If you have vectors of the same length, you have the option to manipulate them with the add, subtract, multiply, and divide operators. This can be handy when simulating or demonstrating matrix operations.
Suppose you have two vectors with three values and the type is double.
v2 <- c(1.1,2.2,3.3)
v1 <- c(4.4,5.5,6.6)
Perform the following operations in order.
v1 + v2
v1 - v2
v1 * v2
v1 / v2
You should get the following result.
1] 5.5 7.7 9.9
[1] 3.3 3.3 3.3
[1] 4.84 12.10 21.78
[1] 4.0 2.5 2.0
There is a concept called vector recycling that comes into play if you are to perform an arithmetic operation on two vectors with different lengths. The elements of the shorter vector are recycled in order for the operation to complete and yield results. The only thing to keep in mind is that it only works if the longer vector is a multiple of the shorter vector, otherwise it will fail.
For example:
v1 <- c(1,2,3,4,5,6)
v2 <- c(7,8)
v1 * v2
Output:
1] 7 16 21 32 35 48
The content elements of v2 will be considered as 7,8,7,8,7,8.
Last but not least, when you are working with vectors, you should remember the sort() function. It takes an atomic vector and sorts the elements in either decreasing order or increasing order as per your function call.
# sort increasing order
v1 <- sort(c(4,2,3,1,9,8,6))
# sort decreasing order
v1 <- sort(c(4,2,3,1,9,8,6), decreasing = TRUE)
The decreasing argument of the sort function is FALSE by default.
Factors
Factors enjoy widespread popularity in statistical modeling and analysis. In concept, factors are implemented in R as variables that can take on a limited number of different values. They are also referred to as categorical variables. In realization, factors are stored as a vector of integer values with a corresponding set of character values that are used to display a factor. In order to create a factor, the factor() function needs to be used. When you create a factor, the only input argument you need to specify is a vector of values from any atomic type, and the factor function will return a vector of factor values. This relates to the concept of levels, where the level of a factor is basically the number of distinct elements.
Let's take an example vector that holds atomic characters and converts them to factors. The vector holds different types of drinks.
drinks <- factor(c("beer", "wine", "rum", "whiskey","cocktail","whiskey","rum"))
print(drink)
The output should look like this.
1] beer wine rum whiskey cocktail whiskey rum
The first thing you note is that the elements of the factor created from the atomic character vector are stored in order.
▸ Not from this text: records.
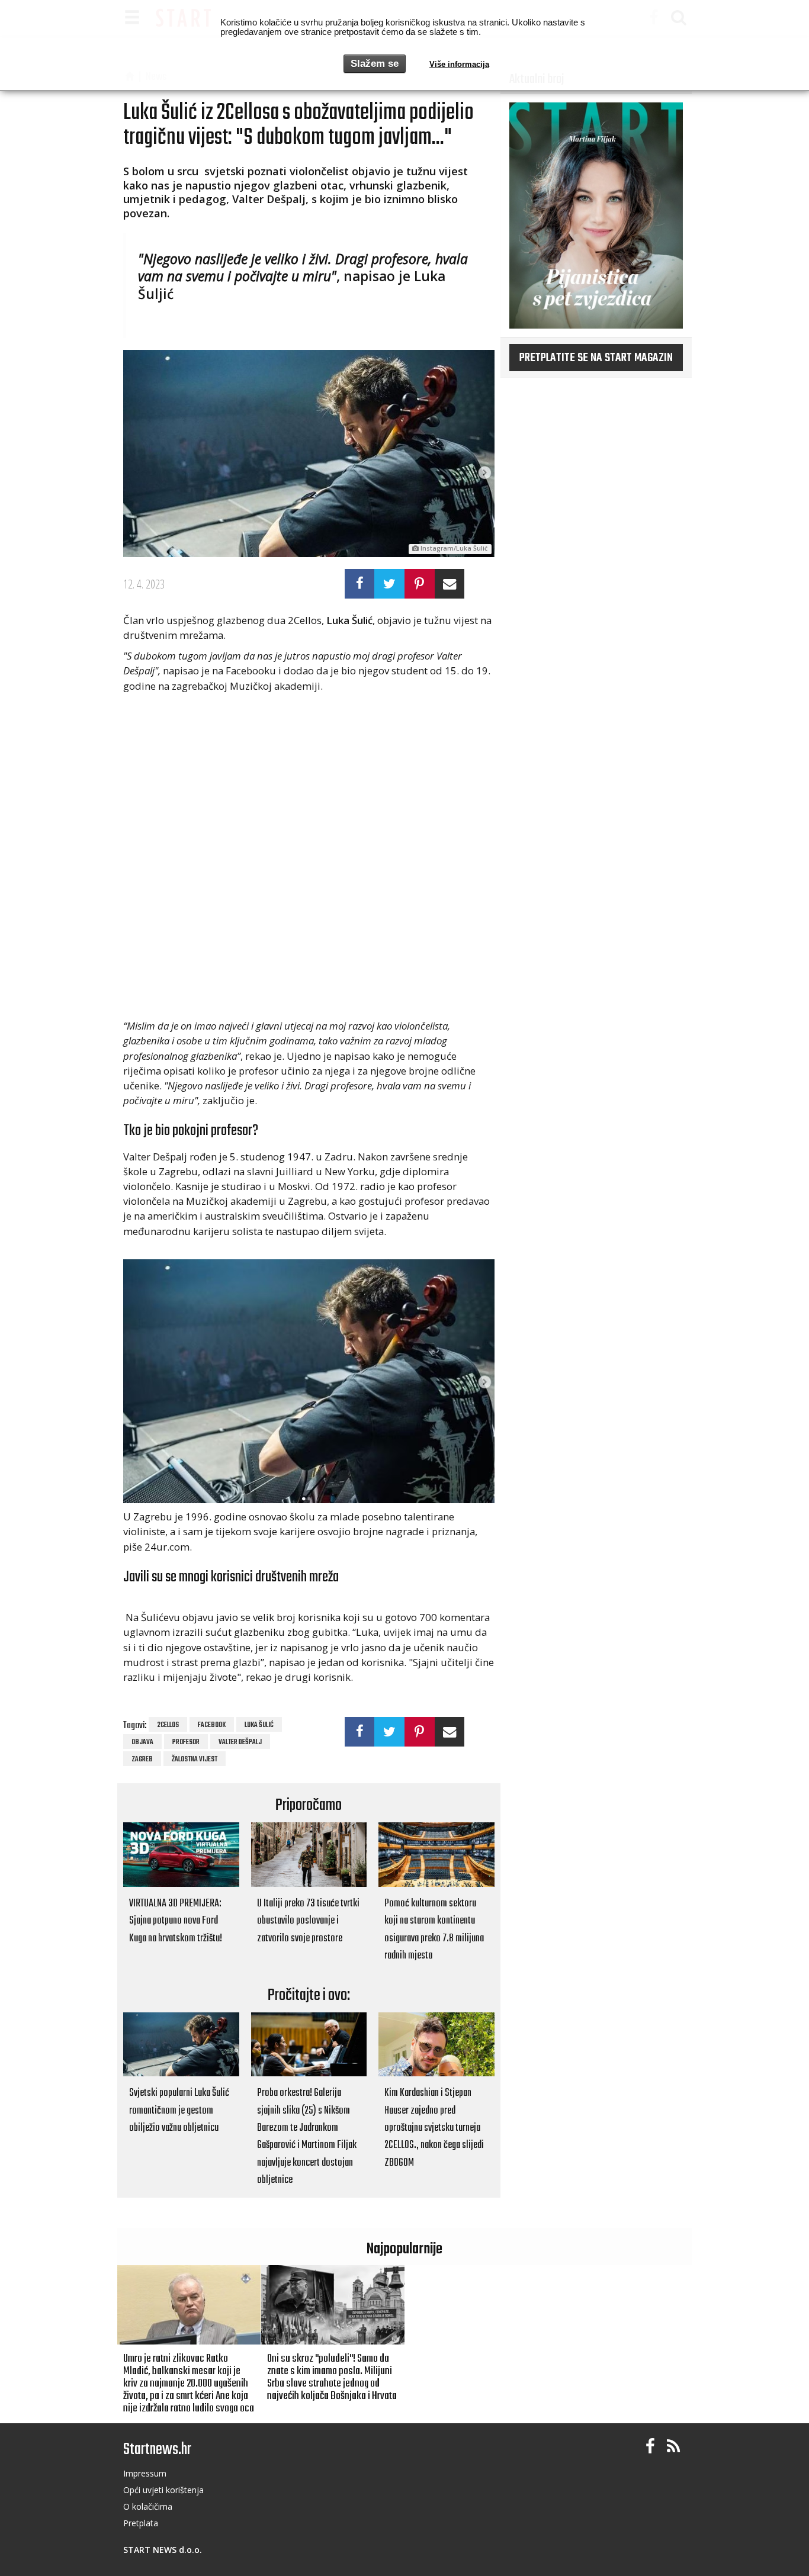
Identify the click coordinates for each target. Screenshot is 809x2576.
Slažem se (375, 63)
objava (142, 1742)
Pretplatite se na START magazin (596, 358)
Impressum (144, 2473)
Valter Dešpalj (240, 1742)
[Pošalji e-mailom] (450, 584)
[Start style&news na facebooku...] (650, 2446)
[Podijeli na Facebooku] (360, 584)
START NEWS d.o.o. (162, 2549)
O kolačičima (147, 2506)
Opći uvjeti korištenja (163, 2489)
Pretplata (140, 2523)
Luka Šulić (259, 1725)
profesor (186, 1742)
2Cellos (168, 1725)
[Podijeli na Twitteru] (389, 584)
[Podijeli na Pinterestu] (419, 584)
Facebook (212, 1725)
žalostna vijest (194, 1759)
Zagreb (142, 1759)
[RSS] (673, 2446)
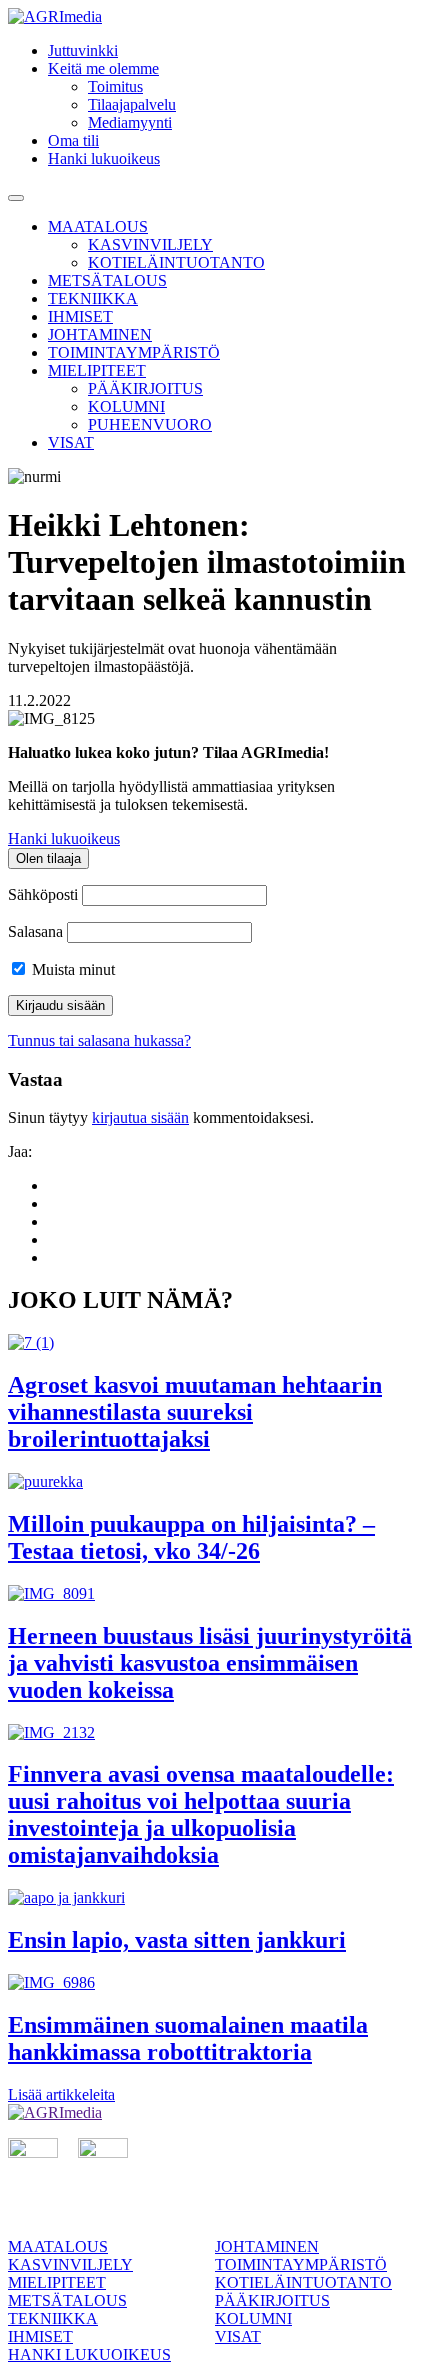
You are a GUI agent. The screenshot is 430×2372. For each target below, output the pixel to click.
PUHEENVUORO (150, 424)
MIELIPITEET (97, 370)
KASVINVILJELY (150, 244)
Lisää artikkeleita (61, 2094)
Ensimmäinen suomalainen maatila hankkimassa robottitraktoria (188, 2038)
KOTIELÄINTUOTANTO (176, 262)
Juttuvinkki (83, 50)
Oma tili (73, 140)
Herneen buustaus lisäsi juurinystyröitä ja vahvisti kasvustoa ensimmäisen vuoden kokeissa (210, 1663)
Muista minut (71, 969)
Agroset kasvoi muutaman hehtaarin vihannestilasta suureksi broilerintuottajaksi (195, 1412)
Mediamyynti (130, 122)
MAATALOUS (98, 226)
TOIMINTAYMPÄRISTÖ (134, 352)
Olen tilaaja (48, 858)
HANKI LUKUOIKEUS (89, 2354)
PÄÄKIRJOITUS (145, 388)
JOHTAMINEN (100, 334)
To get the subset of unique elements, the levels function can be used.
levels(drinks)
This returns the following result.
1] "beer" "cocktail" "rum" "whiskey" "wine"
Note the double-quotes around the items.
You are able to access elements of a factor by their indexes, which start from 1!
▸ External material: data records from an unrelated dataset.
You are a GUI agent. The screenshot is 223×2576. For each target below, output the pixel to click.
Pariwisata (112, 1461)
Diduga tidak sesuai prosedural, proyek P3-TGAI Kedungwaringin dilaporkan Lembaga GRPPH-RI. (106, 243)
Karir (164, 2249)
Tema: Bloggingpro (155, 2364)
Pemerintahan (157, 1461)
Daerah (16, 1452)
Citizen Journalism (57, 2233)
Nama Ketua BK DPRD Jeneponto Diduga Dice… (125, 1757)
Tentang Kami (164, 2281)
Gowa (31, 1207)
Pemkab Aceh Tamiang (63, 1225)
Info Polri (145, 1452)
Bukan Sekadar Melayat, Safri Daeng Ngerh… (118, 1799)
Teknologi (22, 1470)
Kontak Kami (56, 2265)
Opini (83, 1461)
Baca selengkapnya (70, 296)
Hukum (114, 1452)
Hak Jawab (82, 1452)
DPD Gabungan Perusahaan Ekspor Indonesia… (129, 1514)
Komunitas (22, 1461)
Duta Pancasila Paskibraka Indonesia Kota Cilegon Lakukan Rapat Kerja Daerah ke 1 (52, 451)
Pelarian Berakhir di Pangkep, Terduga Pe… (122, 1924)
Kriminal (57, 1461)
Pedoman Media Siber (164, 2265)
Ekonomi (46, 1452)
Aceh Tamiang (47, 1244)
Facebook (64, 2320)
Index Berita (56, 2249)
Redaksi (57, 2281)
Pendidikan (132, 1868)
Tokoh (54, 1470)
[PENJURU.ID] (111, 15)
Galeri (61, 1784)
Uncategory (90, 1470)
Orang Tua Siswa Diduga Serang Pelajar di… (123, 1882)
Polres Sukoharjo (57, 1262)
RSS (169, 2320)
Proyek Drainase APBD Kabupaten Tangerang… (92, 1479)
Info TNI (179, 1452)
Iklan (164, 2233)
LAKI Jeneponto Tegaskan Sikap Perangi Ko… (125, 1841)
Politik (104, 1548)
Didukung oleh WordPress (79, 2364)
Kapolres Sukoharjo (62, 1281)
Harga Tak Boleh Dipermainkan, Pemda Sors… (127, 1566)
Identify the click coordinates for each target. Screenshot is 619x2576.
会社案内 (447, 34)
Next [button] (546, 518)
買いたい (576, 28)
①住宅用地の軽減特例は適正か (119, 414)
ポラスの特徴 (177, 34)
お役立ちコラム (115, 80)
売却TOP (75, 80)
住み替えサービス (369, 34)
In order to access the third element, you would use this code.
drinks[3]
You can also access subsections of a factor. Suppose you need the first two elements.
drinks[c(1,3)]
You are also able to modify elements of a factor, but be aware that you cannot modify elements outside their levels.
For example, this will work.
drinks[1] <- "wine"
This will fail.
drinks[1] <- "Coca Cola"
In order to overcome this problem, a new level needs to be introduced.
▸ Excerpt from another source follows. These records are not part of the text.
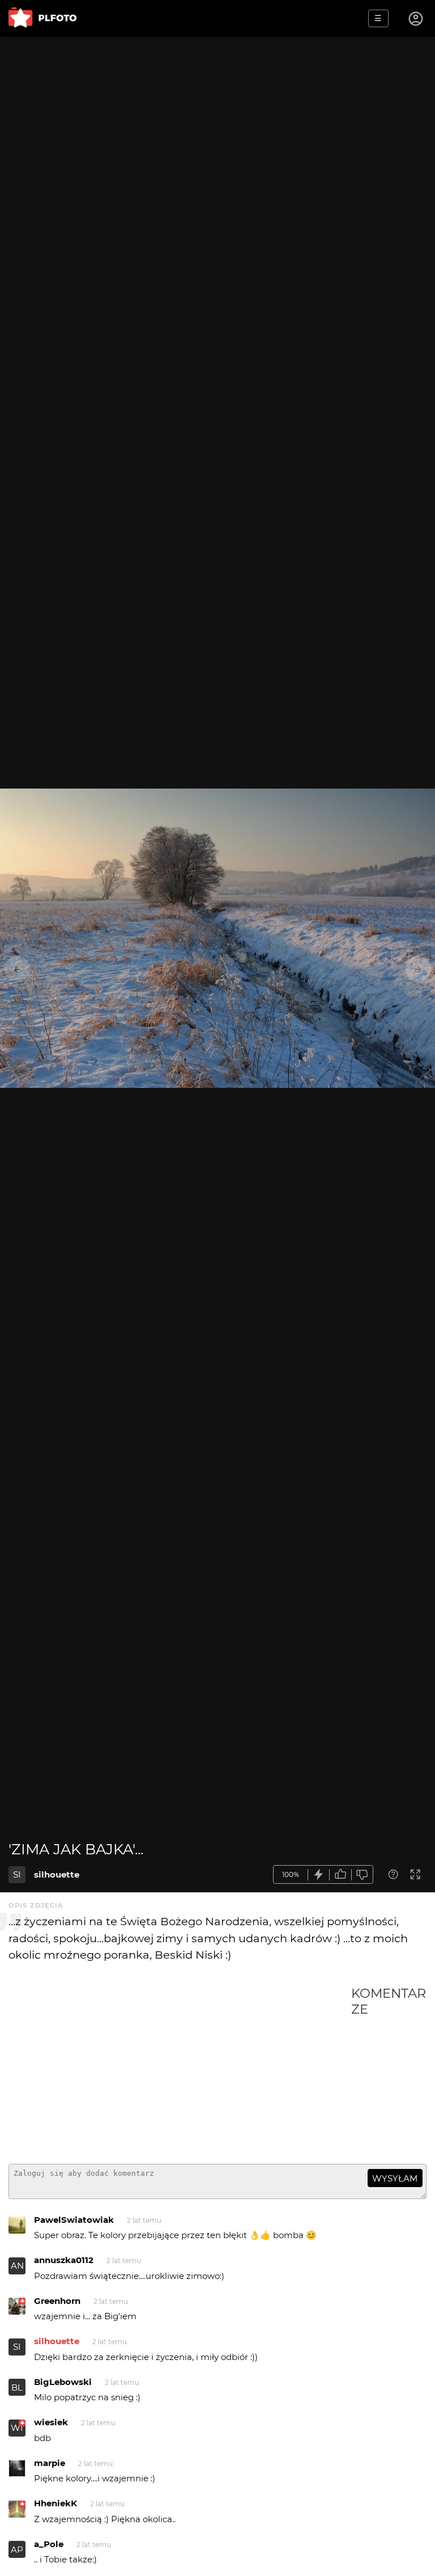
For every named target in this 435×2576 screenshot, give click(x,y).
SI (17, 1874)
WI (17, 2427)
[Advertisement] (179, 2070)
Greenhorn (57, 2300)
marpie (49, 2463)
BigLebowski (63, 2381)
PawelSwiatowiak (74, 2219)
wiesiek (51, 2422)
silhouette (56, 1874)
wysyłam (394, 2178)
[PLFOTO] (42, 18)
levels(drinks) <- c(levels(drinks), "Coca Cola")
drinks[1] <- "Coca Cola"
The output should be as follows.
1] Coca Cola wine rum whiskey cocktail whiskey rum
Conclusion
In this guide, we built up the knowledge to effectively use vectors and factors. We looked at the difference between these concepts and learned how they build upon each other to facilitate statistical analysis. I hope this guide has been informative to you and I would like to thank you for reading it!